提供資料:
▬▬▬
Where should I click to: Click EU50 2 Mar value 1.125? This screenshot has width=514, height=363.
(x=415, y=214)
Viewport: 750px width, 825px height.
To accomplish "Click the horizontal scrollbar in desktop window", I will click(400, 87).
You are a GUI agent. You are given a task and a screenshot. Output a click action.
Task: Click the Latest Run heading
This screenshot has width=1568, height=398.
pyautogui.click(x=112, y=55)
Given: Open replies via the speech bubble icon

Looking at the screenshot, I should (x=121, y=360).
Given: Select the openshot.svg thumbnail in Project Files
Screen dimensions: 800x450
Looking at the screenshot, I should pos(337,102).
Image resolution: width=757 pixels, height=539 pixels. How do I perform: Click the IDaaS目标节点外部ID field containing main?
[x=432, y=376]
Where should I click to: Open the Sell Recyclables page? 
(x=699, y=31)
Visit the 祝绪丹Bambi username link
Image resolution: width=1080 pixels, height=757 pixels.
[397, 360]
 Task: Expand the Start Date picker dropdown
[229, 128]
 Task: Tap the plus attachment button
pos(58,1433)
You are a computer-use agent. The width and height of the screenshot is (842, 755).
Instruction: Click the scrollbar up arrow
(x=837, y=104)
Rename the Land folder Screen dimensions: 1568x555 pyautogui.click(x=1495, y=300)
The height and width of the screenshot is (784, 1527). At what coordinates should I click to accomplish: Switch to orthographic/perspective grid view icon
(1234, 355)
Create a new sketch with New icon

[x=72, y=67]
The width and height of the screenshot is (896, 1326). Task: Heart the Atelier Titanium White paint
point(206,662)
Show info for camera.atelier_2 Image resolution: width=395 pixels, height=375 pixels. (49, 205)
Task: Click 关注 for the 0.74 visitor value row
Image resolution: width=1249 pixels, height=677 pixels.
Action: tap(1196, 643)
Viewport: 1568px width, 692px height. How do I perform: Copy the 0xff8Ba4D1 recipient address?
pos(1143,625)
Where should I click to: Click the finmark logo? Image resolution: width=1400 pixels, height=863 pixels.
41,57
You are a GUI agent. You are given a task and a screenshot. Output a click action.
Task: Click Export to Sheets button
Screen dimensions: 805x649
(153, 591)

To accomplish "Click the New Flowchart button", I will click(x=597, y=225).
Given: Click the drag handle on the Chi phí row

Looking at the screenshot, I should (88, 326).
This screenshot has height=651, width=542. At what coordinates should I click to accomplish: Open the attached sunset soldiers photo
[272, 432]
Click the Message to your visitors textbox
▬▬▬
練習問題:
項目の先頭の行から始め、「Looking at the screenshot, I should (x=121, y=360).」を含む行で終えて、その間の行を一字も変えずにそのまま返すこと。両端の行も含める。

解答:
Where should I click to: Click EU50 2 Mar value 1.125? This screenshot has width=514, height=363.
(x=415, y=214)
Viewport: 750px width, 825px height.
To accomplish "Click the horizontal scrollbar in desktop window", I will click(400, 87).
You are a GUI agent. You are given a task and a screenshot. Output a click action.
Task: Click the Latest Run heading
This screenshot has width=1568, height=398.
pyautogui.click(x=112, y=55)
Given: Open replies via the speech bubble icon

Looking at the screenshot, I should (x=121, y=360).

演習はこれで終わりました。